Bioceramis are ceramic materials that is specifically made for use in medicine and in dentistry. They include alumina and zirconia, bioactive glass, etc.

- Main composition of bioceramic material used in dentistry'

1. Hydraulic Calcium Silicates (Tricalcium silicate, Dicalcium silicate, Tricalcium aluminate).

2. Alumina or Zirconia

3. No gypsum (Calcium sulfate)

== Procedure ==
- Canal Enlargement (CE)
Although considerable bacterial reduction can be achieved by the mechanical action of instruments and irrigation solutions, microorganisms are rarely eliminated from the root canals regardless of the instrumentation technique and file sizes employed. Due to the anatomical localization of the endodontic infection, it only can be treated through professional intervention using both chemical and mechanical procedures. However, many studies have proved that total elimination of bacteria can not be observed in most of the cases.

- Canal Irrigation (CI)
Minor anatomical irregularities are usually incorporated into preparation, other areas such as Isthmuses, branches, and dentinal tubules can harbor microorganisms. These areas are not commonly affected by the chemo mechanical preparation because of inherent physical limitations of instruments and the short time the irrigation solutions are present within the root canal.

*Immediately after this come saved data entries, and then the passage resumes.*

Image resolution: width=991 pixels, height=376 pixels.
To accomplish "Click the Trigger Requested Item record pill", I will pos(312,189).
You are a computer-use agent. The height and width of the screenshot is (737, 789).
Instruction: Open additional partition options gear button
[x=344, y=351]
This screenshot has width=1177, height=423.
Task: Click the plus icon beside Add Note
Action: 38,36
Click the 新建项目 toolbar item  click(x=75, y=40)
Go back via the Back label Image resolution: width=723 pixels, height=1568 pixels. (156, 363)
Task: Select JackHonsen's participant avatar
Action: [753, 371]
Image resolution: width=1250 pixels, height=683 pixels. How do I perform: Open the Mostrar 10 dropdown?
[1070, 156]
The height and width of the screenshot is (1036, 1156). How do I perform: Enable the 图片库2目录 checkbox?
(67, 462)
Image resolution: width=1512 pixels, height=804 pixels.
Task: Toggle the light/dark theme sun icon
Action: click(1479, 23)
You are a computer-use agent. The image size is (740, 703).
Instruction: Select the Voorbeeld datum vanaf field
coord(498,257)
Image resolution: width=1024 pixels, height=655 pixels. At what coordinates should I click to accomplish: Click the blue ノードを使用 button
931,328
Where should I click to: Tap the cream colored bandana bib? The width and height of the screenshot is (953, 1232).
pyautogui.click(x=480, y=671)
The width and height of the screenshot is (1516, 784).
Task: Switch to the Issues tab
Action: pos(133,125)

The larger the apical preparation, the higher the percentage of bacteria eliminated from the root canal. But, Ingle and Zeldow have observed that 80 percent of the initially infected root canals increased to 95.4 percent at the second appointment, 48 hours later.

Although a considerable reduction in bacterial cell by instrumentation and irrigation, viable bacteria can still be found in at least half of the cases.